Le Palais des Congrès imaginé par Jean Nouvel connaît un vif succès. Le fruit de la mobilisation de la Société d’économie mixte Tours Evènements, qui se glisse dans le modèle de l’économie mixte avec bonheur. La souplesse de l’entreprise alliée à la défense du territoire…

Pour Christophe Caillaud-Joos, directeur général de la Saem, « l’équipement ne suffit plus, il faut vendre une destination ». Photo ©Benjamin Dubuis
Pour Christophe Caillaud-Joos, directeur général de la Saem, « l’équipement ne suffit plus, il faut vendre une destination ». Photo ©Benjamin Dubuis

C’est avant tout un bel ouvrage architectural. Sorti de terre en 1993, le Palais des Congrès, œuvre de Jean Nouvel, se distingue par son toit en surplomb du boulevard Heurteloup, prenant la forme d’une « casque géante » ou d’un « vaisseau » selon les sensibilités locales. Trois auditoriums composent le bâtiment : Descartes (350 places), Pierre-de-Ronsard (700) et François-1er (2 000). Le Palais offre aussi des espaces polyvalents : 22 salles de commissions et le salon Agnès-Sorel de 1 500 m².

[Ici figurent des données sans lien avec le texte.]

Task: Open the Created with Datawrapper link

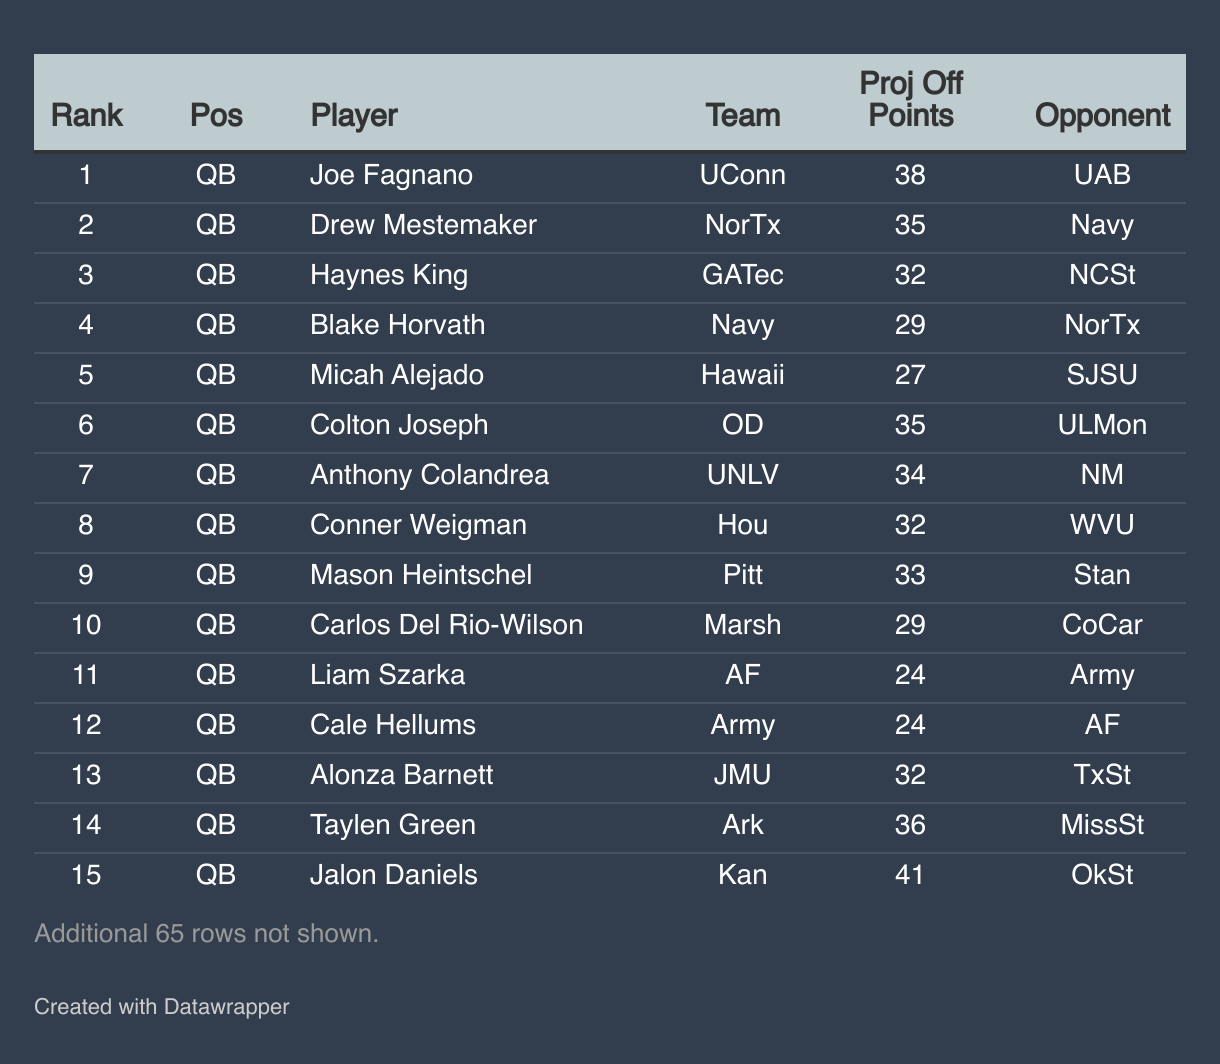Action: 162,1006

L’outil, fonctionnel et adaptable, est géré par Tours Évènements gère en complément du parc des expositions, à proximité immédiate du centre-ville. « Avec un actionnariat à 85 % détenu par la Ville de Tours, nous sommes l’un des vecteurs de la politique d’attractivité mise en place par la municipalité », explique Christophe Caillaud-Joos, directeur général de la Sem. 80 salariés s’attellent à répondre à cet objectif avec un chiffre d’affaire annuel qui oscille entre 13 et 15 millions d’euros pour environ 200 évènements à gérer. « La mairie a 2 priorités : animer le bassin de vie de la métropole et de ses 300 000 habitants ; faire rayonner la ville à travers des business meetings et l’organisation de grosses manifestations sur nos équipements », poursuit le directeur.

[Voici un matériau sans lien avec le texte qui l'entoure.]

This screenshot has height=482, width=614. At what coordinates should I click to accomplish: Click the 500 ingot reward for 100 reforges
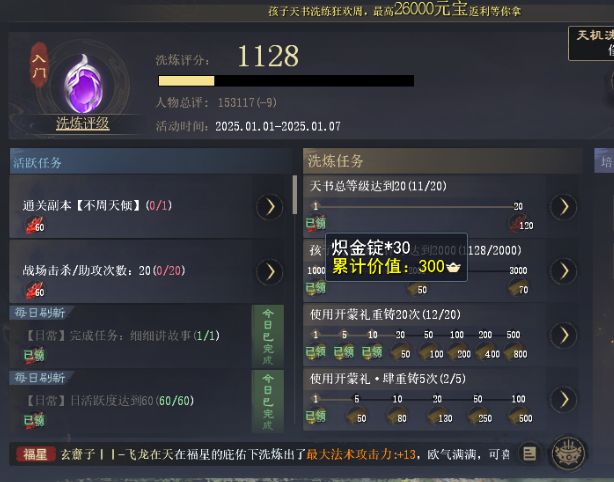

Vendre une destination locale

Tout au long de l’année, concerts (80 environ) et salons (habitat, automobile, etc.) s’enchaînent au milieu de grosses conventions d’entreprises publiques ou privés (FNSEA, SNCF, Mr Bricolage, etc.). « Sans oublier la foire annuelle dont la fréquentation nous place au 5e rang des manifestations similaires en France ». poursuit Christophe Caillaud-Joos, qui comptabilise 15 années d’expérience dans le secteur, a vu ce dernier prendre une nouvelle dimension. « Avant, vendre le lieu suffisait. Aujourd’hui, il faut vendre une destination, donner du sens local à des évènements qui peuvent paraître déconnectés du contexte. Par exemple, la région tourangelle est la première de France en matière de production de médicaments. Les entreprises médicales peuvent donc trouver une justification à organiser des évènements chez nous. Enfin, ajouter dans l’évènement une découverte des châteaux de la Loire, peut être un plus pour la réussite de l’évènement ».

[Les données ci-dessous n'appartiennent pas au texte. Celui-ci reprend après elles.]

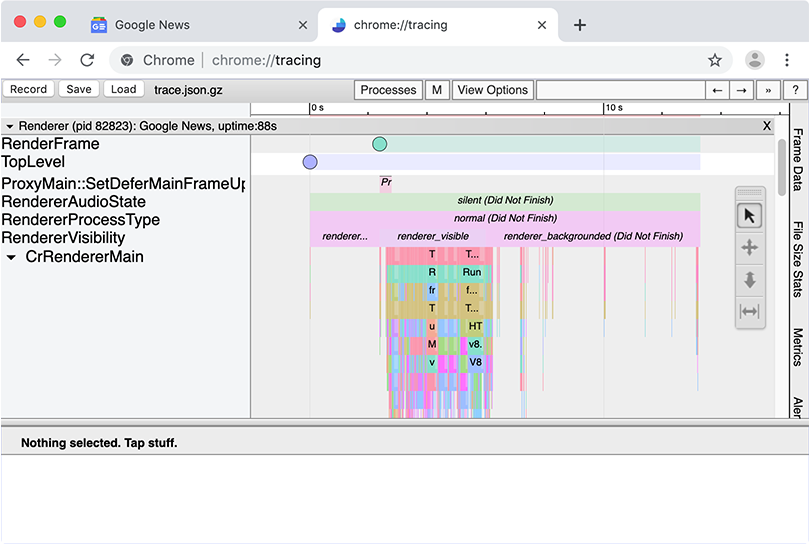The height and width of the screenshot is (545, 809).
Task: Activate the pan mouse mode tool
Action: coord(749,248)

D’autant plus que la concurrence du privé est réelle, son recours facilitant généralement le travail des communes ou métropoles, qui préfèrent la délégation aux tracas de la gestion. « Les Sem comme les nôtres cumulent à la fois la souplesse entrepreneuriale du privé et la défense du territoire. Chaque jour, mes équipes et moi, nous sommes les ambassadeurs de notre territoire », conclut Christophe Caillaud-Joos.